На фоне Пушкина! И птичка вылетает.

Ничего себе – «мелкие злодейства»! Еще и обаятельны – как понять? Ну, ему виднее… «Мы будем счастливы…» Ага! Будем, будем! Кто ж нам это счастье устроит, интересно, Пушкин, что ли?

Все счеты кончены, и кончены все споры.

Тверская улица течет, куда не знает…

А хоть бы и Пушкин. Вообще, надо, конечно, как-то выбираться.

Снова позвонила Ира.

– Ну хочешь, я приду? – спросила.

– Не хочу. Я Пушкина хочу почитать.

– Да ну! А что вообще делаешь?

– Да так… Окуджаву слушаю…

– Не хандришь?

– Нет. Говорю же: развлекаюсь!

– Похвально, – одобрила Ира. – Гении облагораживают, тут уж не до маленьких драм – очищаешься.

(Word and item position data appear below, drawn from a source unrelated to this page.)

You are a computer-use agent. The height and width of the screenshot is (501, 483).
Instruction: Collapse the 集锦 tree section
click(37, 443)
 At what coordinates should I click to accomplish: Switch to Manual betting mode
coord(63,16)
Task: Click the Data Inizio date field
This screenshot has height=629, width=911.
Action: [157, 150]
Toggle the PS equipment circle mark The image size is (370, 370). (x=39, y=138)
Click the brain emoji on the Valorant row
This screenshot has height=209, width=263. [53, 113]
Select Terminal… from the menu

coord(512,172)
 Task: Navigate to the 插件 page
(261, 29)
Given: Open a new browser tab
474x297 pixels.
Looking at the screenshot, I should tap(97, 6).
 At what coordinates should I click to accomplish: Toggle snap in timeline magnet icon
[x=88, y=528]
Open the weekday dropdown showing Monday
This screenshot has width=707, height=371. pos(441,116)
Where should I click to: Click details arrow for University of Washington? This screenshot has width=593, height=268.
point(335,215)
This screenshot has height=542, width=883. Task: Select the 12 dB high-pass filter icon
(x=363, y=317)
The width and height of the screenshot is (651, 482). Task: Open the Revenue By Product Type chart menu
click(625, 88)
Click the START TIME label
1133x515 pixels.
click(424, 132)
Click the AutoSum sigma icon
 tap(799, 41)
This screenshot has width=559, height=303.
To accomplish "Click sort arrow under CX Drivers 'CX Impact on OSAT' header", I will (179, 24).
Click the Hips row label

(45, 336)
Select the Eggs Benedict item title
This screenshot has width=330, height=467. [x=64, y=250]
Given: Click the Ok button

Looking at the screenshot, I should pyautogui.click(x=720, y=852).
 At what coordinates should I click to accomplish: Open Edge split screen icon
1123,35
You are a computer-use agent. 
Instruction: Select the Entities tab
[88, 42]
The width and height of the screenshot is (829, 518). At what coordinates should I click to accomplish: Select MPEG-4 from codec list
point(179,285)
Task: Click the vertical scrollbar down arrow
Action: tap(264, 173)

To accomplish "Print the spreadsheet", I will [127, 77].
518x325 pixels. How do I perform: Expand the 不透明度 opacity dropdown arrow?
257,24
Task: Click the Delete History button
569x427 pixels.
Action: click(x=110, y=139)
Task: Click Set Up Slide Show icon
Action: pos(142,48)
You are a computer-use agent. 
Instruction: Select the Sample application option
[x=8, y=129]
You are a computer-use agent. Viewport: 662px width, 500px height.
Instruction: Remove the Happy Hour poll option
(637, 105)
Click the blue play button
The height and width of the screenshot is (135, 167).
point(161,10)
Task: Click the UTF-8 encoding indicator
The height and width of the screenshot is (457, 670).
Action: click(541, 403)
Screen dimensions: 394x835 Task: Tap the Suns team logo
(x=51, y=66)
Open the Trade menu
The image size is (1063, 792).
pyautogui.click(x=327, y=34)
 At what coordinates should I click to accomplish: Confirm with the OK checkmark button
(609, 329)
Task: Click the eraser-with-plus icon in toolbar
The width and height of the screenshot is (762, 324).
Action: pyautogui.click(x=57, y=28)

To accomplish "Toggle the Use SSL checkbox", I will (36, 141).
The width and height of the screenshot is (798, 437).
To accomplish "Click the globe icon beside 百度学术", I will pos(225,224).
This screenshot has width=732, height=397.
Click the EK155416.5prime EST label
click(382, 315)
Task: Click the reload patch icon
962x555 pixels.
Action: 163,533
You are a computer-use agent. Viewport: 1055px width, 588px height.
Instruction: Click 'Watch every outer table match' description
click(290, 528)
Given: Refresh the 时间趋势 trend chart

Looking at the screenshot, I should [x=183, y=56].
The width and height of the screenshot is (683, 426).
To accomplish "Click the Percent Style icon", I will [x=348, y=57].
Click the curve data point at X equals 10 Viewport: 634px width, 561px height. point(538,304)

– А знаешь, – сказала Марина, – может, они и правда переживают, зайцы-то мои. Танька вот учиться стала хуже. Учительница говорит: рассеянная, все думает о чем-то. А Мишаня, точно дурачок, только плачет да обнимается. И сутулый какой-то сделался, пришибленный какой-то, совсем горбун… Но ты пойми: тошно мне, как никогда еще не было. А с ними ведь и погоревать от души невозможно, не расслабишься. Хотя, если задуматься, конечно: детей еще как жалко! Совсем они у меня беззащитные.

– Я всегда знала, что ты прежде всего – отличная мать, – осторожно заметила Ира, опасаясь спугнуть этот приступ альтруизма. «Гении, конечно, очищают, – подумала недоверчиво, – но чтоб вот так, сразу…» – Ну, лови свой кайф, лови, – добавила на прощанье. – Не буду мешать.

«Бедный Мишутка, – вздохнула Марина, машинально покачиваясь в такт песне. – Бедный мой маленький мальчик! Танюха-то – боец… Уж вот девчонка с характером! И надо же, что б так с папашкой не повезло!.. Нет, ну почему, почему?!» – мысли встали, снова споткнувшись о безысходный рубеж.

Окуджава пел. Марина покачивалась. Жалость снова коснулась ее. «Бедные, бедные дети мои! Измучились, наверное. Ну, ничего… Слава господу, у них не только отец, а и мать имеется».

Музыка играла. Чувства сливались с музыкой. Мысли не причиняли боли, плыли где-то высоко, как облака. «Ничего… Ничего… – думала Марина. – Все еще устроится. Вот ведь… Пушкин… Окуджава… И потом… если бы при таком папочке и мать была бы тоже… Вот тогда уж – действительно… Тогда – и правда труба. А так… еще ничего, справимся».